Popmusik in der hübschen, koreanischen Sprache, von noch hübscheren jungen Frauen und Männern in coolen Outfits und in perfekt einstudierter Choreografie tanzend, singend und plaudernd präsentiert – das ist in etwa K-Pop. Ein globales kulturelles Phänomen, das nicht nur die gut organisierten Fans verzückt. Stellvertretend baten wir MONSTA X, die an diesem Wochenende in Frankfurt auftreten, zum Fototermin in Seoul. Fünf Endzwanziger, die eine harte Castingschule durchlaufen haben und seit vielen Jahren den „Idol“Olymp besiedeln. Echte Musiker, klüger und reflektierter als das Genre-Klischee glauben macht und der kontrollierte Auftritt zulässt. Gute Typen.
I.M, 26 Jahre,
der Weltläufige
Die Managerin möchte gern, dass I.M nur Koreanisch spricht, damit sie alles versteht, aber manchmal antwortet er dann doch direkt auf Englisch, das er fließend spricht.
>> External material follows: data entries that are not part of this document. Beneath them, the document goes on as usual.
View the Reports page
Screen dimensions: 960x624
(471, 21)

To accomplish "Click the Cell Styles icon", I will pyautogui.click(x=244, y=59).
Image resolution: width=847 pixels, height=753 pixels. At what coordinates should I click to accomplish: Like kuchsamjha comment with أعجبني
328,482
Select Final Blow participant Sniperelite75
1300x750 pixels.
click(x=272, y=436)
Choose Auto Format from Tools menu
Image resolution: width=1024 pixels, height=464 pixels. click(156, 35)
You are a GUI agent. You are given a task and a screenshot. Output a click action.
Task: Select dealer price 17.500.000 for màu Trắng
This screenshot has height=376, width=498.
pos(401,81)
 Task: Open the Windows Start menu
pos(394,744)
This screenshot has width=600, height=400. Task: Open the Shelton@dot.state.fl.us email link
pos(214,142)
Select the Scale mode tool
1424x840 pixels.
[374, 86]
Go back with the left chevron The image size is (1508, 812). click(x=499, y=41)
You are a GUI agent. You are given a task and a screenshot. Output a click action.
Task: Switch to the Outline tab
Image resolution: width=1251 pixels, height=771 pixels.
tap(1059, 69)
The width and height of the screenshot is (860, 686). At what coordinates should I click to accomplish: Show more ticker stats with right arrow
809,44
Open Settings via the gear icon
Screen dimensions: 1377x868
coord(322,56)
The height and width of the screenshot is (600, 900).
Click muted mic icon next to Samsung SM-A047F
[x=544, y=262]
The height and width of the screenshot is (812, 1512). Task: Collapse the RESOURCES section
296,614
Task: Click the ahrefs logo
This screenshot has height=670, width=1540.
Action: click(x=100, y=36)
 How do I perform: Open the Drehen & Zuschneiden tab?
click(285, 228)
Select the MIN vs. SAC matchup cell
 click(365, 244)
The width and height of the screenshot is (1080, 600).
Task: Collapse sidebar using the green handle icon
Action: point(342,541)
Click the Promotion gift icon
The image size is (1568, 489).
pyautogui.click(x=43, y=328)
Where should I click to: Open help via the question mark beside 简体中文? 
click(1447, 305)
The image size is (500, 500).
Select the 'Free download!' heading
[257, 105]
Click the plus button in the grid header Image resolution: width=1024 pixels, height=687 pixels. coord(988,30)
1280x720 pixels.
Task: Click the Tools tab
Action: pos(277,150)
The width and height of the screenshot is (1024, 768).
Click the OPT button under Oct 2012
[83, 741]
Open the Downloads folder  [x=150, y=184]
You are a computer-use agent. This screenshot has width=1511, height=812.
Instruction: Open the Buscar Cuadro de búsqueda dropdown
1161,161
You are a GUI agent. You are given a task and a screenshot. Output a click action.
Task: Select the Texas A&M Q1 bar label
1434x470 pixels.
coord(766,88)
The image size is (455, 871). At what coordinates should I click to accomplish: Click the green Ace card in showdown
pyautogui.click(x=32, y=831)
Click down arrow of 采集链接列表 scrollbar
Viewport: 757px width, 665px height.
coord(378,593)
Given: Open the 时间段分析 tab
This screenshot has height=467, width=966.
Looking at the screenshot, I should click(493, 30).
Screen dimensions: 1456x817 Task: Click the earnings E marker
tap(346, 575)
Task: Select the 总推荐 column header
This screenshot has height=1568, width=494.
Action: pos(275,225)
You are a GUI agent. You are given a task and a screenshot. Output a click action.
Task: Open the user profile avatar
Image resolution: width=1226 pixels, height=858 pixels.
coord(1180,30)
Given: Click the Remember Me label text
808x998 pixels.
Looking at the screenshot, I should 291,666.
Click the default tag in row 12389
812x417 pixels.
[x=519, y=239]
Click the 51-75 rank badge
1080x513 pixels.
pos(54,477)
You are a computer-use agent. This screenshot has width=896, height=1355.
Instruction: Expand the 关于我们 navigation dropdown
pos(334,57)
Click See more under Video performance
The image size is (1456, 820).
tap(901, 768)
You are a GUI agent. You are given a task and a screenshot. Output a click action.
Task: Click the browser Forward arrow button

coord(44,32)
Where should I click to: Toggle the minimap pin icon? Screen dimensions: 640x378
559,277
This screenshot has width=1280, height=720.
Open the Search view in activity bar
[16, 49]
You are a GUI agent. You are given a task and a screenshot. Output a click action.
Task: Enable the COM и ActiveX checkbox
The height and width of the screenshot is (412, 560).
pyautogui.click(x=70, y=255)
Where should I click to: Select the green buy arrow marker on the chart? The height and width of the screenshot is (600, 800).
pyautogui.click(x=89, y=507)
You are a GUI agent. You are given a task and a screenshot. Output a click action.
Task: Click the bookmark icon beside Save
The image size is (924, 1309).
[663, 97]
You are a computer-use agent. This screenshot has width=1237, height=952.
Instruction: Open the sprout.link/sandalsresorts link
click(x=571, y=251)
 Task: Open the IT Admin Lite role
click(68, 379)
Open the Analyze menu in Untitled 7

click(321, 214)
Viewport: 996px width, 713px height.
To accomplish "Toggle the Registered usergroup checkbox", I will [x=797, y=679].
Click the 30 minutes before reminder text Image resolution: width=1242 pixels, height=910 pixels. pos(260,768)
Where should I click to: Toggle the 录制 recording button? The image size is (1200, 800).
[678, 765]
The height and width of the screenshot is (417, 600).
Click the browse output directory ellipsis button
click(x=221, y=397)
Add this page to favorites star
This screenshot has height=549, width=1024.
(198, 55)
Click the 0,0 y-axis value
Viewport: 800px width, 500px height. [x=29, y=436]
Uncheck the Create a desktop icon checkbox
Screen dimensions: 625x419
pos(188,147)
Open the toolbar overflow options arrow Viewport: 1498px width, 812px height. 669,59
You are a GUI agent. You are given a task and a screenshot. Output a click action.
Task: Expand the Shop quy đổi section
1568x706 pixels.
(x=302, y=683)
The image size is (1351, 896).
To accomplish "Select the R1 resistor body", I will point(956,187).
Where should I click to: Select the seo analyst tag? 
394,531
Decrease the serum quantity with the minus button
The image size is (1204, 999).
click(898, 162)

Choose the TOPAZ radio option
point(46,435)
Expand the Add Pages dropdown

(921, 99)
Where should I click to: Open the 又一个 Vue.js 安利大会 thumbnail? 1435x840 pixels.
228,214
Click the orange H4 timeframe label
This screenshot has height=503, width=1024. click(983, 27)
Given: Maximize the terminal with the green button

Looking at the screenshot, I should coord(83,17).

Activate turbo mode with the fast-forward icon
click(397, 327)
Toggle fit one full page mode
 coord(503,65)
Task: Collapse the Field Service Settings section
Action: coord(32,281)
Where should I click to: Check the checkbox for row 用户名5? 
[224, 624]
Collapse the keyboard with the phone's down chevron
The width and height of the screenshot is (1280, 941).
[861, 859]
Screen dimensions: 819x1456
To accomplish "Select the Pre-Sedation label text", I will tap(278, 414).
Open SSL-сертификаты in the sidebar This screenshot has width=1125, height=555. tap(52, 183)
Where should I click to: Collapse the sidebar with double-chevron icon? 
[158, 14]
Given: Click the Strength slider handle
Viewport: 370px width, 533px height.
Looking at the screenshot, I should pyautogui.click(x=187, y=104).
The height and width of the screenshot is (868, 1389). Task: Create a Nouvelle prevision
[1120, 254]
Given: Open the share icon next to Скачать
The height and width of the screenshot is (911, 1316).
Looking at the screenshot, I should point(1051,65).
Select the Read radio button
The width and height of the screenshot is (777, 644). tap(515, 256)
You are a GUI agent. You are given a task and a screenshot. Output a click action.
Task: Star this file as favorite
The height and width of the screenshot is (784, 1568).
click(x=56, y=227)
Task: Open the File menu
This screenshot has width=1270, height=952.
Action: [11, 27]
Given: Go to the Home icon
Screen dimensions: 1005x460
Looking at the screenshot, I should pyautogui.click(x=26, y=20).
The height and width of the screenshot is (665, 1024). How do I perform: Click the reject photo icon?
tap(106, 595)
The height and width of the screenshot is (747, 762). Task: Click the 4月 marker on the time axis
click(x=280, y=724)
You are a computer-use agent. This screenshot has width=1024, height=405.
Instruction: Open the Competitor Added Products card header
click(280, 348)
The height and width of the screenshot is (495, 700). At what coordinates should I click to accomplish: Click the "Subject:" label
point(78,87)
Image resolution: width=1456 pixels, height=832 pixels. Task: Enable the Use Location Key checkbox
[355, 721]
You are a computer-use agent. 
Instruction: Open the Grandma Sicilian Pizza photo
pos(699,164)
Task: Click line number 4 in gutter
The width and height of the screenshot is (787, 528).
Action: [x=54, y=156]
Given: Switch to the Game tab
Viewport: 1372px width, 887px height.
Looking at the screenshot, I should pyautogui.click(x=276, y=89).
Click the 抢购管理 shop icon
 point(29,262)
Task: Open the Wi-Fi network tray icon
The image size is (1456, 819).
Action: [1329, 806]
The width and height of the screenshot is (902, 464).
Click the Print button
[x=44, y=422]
Schon als Kind hat er mit dem älteren Bruder und den Eltern viel im Ausland gelebt. Er ist der „Rapper“, aber wie in Boygroups üblich, darauf nicht festgelegt. Im Februar 2021 kam sein erstes Solo-Album „Duality“ heraus. Er ist Profi. Locker, aber auch zurückhaltend, gilt generell nicht als redselig, sondiert und hört genau zu, bevor er antwortet und auch selbst fragt – und lächelt.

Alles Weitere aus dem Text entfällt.